Recast the lines of the records between the line holding "Click Pounder's monster gem icon" and the line holding "(x=349, y=210)", inclusive, as a Markdown table with the columns Row and Line, skipping blank lines.

(Records for locating displayed items)
^^^^^^^^

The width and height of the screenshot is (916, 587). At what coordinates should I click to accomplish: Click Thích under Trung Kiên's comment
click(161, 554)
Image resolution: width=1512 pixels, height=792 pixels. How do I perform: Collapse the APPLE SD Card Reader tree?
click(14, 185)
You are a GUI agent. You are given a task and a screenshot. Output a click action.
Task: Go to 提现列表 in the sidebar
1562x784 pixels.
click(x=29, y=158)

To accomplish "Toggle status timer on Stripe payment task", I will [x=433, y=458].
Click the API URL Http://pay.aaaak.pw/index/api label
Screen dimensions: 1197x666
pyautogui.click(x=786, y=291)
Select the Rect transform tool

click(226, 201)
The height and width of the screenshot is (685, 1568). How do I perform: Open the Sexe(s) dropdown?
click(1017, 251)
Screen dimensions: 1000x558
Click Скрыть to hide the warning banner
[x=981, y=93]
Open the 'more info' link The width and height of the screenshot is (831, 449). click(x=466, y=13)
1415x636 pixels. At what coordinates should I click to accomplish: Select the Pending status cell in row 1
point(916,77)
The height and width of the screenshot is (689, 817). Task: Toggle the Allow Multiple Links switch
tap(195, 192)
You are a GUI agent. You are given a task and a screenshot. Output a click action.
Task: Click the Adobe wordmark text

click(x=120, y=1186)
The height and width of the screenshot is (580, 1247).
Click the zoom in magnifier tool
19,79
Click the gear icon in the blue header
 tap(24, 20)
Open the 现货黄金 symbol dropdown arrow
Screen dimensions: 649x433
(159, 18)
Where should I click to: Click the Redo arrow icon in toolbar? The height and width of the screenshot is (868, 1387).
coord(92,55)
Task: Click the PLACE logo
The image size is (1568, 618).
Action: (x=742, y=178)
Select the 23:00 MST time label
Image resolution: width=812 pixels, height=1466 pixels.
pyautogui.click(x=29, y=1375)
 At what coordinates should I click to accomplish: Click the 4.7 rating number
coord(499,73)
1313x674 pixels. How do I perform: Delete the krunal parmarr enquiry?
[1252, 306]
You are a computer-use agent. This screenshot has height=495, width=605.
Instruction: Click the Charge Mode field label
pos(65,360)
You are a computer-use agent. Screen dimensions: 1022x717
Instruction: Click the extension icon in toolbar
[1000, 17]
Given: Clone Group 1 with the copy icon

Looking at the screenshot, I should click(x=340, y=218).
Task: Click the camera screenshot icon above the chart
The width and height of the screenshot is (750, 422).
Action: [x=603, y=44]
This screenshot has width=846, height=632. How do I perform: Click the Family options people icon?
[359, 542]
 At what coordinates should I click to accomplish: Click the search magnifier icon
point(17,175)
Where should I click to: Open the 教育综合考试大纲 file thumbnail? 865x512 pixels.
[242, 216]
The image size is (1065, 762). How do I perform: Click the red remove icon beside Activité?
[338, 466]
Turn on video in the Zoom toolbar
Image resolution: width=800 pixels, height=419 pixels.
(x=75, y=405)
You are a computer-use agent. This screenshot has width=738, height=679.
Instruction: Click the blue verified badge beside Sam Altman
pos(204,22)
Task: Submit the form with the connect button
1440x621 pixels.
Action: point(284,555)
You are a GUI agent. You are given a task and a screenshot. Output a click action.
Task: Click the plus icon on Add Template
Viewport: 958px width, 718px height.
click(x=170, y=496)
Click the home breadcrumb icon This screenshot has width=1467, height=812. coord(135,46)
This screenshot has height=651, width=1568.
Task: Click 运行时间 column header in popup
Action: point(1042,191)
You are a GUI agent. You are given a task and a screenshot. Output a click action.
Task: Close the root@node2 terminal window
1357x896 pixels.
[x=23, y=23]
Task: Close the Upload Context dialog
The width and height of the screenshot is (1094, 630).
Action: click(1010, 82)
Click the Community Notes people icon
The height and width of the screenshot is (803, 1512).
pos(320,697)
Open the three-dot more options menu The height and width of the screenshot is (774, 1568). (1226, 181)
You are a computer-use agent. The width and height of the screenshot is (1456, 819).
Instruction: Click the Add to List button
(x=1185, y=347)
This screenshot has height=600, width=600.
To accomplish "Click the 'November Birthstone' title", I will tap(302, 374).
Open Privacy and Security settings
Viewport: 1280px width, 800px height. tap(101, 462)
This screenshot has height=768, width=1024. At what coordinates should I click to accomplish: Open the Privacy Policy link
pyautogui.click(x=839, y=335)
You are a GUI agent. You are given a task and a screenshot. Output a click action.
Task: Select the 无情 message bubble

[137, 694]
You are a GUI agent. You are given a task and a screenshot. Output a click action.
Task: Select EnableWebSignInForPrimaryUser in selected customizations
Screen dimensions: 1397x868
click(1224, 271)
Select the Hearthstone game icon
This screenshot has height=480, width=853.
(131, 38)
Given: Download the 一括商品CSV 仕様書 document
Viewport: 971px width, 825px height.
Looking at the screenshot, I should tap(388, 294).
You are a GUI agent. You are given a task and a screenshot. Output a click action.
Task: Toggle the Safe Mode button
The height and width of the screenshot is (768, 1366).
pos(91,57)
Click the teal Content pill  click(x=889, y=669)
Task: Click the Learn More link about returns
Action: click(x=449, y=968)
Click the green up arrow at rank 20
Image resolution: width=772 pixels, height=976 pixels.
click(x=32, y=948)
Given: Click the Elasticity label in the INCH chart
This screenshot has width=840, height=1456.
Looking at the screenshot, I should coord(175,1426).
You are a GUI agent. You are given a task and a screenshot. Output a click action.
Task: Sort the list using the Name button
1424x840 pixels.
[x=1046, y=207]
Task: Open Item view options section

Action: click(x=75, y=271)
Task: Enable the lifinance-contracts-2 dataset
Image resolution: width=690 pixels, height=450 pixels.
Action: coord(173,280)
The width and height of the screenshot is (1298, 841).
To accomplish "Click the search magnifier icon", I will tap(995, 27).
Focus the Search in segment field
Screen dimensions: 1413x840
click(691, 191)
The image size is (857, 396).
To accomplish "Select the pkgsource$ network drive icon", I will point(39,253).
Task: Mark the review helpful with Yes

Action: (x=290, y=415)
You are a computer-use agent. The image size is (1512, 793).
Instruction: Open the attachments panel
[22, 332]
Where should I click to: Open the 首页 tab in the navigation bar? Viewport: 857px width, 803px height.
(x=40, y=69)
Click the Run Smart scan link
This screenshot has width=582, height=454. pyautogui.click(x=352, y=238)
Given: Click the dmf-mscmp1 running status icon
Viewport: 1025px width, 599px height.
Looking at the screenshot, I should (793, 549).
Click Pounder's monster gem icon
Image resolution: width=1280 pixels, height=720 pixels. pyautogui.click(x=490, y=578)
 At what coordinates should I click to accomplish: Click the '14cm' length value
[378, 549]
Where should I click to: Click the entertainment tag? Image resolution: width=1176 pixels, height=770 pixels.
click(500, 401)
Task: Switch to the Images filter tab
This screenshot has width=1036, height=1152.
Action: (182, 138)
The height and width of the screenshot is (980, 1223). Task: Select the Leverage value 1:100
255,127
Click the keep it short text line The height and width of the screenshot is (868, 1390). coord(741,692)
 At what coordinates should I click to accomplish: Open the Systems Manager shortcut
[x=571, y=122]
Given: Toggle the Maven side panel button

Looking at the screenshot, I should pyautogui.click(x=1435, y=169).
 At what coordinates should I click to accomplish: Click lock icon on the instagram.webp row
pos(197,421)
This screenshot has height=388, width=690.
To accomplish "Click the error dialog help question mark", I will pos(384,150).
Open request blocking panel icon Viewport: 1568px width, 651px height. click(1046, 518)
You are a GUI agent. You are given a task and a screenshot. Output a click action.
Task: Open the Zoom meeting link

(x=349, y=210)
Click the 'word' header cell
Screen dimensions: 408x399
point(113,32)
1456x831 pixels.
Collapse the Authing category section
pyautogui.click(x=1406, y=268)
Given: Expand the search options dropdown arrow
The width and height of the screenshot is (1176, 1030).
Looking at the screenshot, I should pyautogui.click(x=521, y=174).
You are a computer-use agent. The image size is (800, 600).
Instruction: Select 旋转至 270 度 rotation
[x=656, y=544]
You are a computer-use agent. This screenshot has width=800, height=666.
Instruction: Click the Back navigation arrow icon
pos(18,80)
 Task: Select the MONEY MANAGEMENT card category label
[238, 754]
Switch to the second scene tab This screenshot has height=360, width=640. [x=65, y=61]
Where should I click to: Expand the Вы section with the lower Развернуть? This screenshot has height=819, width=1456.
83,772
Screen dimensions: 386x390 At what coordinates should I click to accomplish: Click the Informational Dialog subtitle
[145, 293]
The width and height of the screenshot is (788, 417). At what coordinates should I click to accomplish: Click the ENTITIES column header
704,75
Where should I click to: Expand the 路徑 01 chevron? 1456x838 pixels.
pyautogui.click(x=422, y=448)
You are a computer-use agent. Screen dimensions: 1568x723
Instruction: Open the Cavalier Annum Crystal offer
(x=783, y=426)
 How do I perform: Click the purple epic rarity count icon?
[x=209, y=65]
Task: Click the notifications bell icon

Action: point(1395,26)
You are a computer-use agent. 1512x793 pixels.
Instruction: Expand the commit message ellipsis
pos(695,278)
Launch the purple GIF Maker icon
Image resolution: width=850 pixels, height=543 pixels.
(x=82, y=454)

^^^^^^^^

**The reply:**
| Row | Line |
|---|---|
| 1 | Click Pounder's monster gem icon |
| 2 | Image resolution: width=1280 pixels, height=720 pixels. pyautogui.click(x=490, y=578) |
| 3 |  At what coordinates should I click to accomplish: Click the '14cm' length value |
| 4 | [378, 549] |
| 5 | Where should I click to: Click the entertainment tag? Image resolution: width=1176 pixels, height=770 pixels. |
| 6 | click(500, 401) |
| 7 | Task: Switch to the Images filter tab |
| 8 | This screenshot has width=1036, height=1152. |
| 9 | Action: (182, 138) |
| 10 | The height and width of the screenshot is (980, 1223). Task: Select the Leverage value 1:100 |
| 11 | 255,127 |
| 12 | Click the keep it short text line The height and width of the screenshot is (868, 1390). coord(741,692) |
| 13 |  At what coordinates should I click to accomplish: Open the Systems Manager shortcut |
| 14 | [x=571, y=122] |
| 15 | Given: Toggle the Maven side panel button |
| 16 | Looking at the screenshot, I should pyautogui.click(x=1435, y=169). |
| 17 |  At what coordinates should I click to accomplish: Click lock icon on the instagram.webp row |
| 18 | pos(197,421) |
| 19 | This screenshot has height=388, width=690. |
| 20 | To accomplish "Click the error dialog help question mark", I will pos(384,150). |
| 21 | Open request blocking panel icon Viewport: 1568px width, 651px height. click(1046, 518) |
| 22 | You are a GUI agent. You are given a task and a screenshot. Output a click action. |
| 23 | Task: Open the Zoom meeting link |
| 24 | (x=349, y=210) |